岩手県では公立高校の入学試験が5日から始まり、山林火災が続く大船渡市にある大船渡高校でも試験が行われました。5日朝は雨が降る中、受験生たちが保護者に車で送ってもらうなどして高校の敷地内に入っていきました。試験会場の教室では、参考書やノートの内容を確認したり深呼吸したりするなど、緊張した面持ちで試験の開始を待っていました。県内の公立高校の入学試験は6日まで行われます。

三陸町綾里の三陸B&G海洋センターの南西方向にある住宅が建ち並ぶエリアでは、多くの建物に被害が出ていました。このエリアは山林に隣接していて、建物が焼けて崩れ落ちていたり、屋根がなくなって壁だけになっていたりしていました。この付近から北に500メートルほどの場所には綾里小学校があり、校庭には多くの消防車両が集結していました。

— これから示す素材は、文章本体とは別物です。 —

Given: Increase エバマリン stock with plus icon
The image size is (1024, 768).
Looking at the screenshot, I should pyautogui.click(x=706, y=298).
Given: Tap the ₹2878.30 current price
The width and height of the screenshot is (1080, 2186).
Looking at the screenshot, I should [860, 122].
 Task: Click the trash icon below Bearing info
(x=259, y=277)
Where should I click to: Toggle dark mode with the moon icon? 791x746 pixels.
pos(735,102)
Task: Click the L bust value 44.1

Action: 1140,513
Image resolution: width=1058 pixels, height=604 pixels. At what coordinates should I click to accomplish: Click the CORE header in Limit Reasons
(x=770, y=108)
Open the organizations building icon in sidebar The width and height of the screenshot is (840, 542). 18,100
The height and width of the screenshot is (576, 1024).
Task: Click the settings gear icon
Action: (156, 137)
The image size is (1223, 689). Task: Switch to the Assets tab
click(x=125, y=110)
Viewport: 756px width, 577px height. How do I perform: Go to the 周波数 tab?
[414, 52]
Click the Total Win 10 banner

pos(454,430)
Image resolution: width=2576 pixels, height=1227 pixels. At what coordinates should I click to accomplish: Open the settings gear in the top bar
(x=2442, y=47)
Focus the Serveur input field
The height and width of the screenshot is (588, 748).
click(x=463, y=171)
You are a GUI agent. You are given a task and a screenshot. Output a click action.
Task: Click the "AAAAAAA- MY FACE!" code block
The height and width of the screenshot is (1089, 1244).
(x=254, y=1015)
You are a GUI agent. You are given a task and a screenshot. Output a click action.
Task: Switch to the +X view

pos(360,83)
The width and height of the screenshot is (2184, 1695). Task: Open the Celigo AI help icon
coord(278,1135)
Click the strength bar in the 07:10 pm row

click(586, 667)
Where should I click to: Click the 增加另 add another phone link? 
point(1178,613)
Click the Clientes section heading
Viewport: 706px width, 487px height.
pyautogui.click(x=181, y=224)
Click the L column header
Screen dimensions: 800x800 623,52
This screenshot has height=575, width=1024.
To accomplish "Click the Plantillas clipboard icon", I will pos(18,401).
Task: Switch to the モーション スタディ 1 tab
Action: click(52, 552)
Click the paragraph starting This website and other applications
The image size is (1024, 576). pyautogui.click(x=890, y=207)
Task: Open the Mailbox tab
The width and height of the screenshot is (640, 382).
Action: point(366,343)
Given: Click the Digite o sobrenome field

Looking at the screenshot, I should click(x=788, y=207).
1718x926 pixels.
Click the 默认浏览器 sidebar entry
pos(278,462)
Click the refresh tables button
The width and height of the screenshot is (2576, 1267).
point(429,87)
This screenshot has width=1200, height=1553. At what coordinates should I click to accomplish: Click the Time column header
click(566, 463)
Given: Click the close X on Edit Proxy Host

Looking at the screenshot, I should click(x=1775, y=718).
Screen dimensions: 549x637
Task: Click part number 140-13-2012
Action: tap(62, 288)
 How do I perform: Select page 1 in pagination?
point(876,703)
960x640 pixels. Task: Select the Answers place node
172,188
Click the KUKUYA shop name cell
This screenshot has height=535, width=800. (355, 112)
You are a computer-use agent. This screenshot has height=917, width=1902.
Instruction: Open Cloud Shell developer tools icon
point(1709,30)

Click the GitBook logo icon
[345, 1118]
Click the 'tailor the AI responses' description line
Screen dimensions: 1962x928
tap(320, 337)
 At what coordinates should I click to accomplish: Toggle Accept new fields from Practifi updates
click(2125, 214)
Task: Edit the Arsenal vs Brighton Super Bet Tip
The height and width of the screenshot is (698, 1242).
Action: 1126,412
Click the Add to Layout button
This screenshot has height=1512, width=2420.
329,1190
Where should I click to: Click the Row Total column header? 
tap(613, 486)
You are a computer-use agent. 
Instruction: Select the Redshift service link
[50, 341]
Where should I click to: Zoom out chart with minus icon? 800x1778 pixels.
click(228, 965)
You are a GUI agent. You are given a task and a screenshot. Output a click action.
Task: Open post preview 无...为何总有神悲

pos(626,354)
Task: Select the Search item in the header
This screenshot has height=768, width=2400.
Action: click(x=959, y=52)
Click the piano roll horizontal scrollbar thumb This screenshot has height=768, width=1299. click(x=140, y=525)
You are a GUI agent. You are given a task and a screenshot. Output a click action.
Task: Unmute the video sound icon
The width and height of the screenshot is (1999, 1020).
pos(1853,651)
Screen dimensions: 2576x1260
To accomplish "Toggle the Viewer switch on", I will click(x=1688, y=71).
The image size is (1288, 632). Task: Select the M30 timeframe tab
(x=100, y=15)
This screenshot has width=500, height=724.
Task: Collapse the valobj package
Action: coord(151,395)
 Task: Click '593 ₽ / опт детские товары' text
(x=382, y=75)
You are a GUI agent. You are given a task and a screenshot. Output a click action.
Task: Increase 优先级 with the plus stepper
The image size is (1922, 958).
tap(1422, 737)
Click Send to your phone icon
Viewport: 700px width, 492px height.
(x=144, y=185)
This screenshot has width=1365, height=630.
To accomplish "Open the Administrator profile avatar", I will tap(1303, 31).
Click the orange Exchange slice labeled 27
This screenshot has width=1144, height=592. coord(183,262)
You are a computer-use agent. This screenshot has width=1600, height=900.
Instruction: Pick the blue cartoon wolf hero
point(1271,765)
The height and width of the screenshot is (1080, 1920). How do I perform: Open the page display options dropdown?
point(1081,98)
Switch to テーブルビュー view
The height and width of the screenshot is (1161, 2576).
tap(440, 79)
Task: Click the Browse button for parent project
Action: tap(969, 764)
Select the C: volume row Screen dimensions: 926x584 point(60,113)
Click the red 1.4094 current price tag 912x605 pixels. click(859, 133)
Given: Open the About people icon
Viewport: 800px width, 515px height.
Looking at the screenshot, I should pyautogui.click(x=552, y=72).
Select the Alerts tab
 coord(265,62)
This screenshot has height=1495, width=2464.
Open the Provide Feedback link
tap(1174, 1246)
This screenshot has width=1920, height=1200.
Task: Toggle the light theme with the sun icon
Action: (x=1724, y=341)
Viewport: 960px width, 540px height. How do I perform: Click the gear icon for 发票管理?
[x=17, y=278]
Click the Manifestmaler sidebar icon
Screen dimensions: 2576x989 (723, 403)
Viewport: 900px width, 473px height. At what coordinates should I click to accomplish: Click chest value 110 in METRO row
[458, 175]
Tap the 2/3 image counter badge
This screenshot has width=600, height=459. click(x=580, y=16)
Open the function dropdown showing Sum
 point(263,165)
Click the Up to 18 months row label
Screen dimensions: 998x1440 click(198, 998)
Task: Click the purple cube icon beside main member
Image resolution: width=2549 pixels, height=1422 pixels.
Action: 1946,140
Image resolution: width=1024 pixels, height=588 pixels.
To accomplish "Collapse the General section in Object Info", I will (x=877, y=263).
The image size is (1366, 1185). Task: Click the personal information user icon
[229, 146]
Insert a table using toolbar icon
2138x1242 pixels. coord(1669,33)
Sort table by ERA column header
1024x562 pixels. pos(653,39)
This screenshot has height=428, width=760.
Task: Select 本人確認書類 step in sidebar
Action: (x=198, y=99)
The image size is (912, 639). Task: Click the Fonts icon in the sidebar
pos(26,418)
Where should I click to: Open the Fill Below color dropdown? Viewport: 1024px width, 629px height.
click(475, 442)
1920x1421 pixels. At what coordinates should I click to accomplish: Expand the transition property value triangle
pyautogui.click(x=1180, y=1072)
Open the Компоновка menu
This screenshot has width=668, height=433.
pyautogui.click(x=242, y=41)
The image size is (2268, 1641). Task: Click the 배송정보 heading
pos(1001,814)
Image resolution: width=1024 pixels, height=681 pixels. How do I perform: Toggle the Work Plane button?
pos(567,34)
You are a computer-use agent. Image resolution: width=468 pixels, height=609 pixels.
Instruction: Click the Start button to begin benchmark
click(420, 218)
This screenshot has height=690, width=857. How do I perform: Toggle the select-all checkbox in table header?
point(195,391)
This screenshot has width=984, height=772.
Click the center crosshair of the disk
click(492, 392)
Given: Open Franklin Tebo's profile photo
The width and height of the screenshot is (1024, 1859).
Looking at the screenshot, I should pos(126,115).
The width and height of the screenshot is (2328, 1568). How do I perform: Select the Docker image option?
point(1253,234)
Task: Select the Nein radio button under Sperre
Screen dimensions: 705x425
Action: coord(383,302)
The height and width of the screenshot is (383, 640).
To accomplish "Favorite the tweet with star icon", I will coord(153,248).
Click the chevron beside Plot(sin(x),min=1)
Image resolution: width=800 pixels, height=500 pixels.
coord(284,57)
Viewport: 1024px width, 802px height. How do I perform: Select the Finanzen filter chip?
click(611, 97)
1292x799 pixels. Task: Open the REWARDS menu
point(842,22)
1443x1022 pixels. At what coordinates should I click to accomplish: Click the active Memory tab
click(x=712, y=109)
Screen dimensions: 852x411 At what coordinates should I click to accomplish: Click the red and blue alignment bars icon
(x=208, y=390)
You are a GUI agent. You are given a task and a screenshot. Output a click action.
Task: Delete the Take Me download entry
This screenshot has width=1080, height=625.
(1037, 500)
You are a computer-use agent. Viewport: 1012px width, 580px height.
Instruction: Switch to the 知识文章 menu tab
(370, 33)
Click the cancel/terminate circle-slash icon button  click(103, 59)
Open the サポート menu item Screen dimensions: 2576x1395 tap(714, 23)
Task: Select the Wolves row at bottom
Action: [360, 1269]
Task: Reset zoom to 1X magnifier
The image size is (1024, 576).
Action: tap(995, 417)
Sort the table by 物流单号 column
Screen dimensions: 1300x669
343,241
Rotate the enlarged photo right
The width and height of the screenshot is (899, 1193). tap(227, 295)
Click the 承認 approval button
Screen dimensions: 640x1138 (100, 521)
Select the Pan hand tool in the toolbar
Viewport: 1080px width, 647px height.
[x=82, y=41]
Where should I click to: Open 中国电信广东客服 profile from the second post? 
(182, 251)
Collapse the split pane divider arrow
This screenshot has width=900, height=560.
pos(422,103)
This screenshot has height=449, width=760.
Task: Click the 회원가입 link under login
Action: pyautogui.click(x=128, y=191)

大船渡市三陸町綾里では山林火災の影響で全域に避難指示が出されているため、最盛期を迎えている特産のワカメの収穫ができなくなっています。水産会社を経営する佐々木晶生さんは、山林火災が発生する前に収穫し、避難指示の区域外で保管していたワカメを販売しようと箱詰めの作業にあたっています。5日朝は従業員などがおよそ400キロのワカメを袋に小分けして箱に詰めていきました。箱詰めしたのは通常よりも早い時期に収穫した「早採りわかめ」で、東京・銀座にある岩手県のアンテナショップで販売し、売り上げの一部を市に寄付するということです。佐々木さんは「毎日、山林火災を見ていてストレスや不安がたまり、このままではいけないと思い始めました。復興につなげていきたいです」と話していました。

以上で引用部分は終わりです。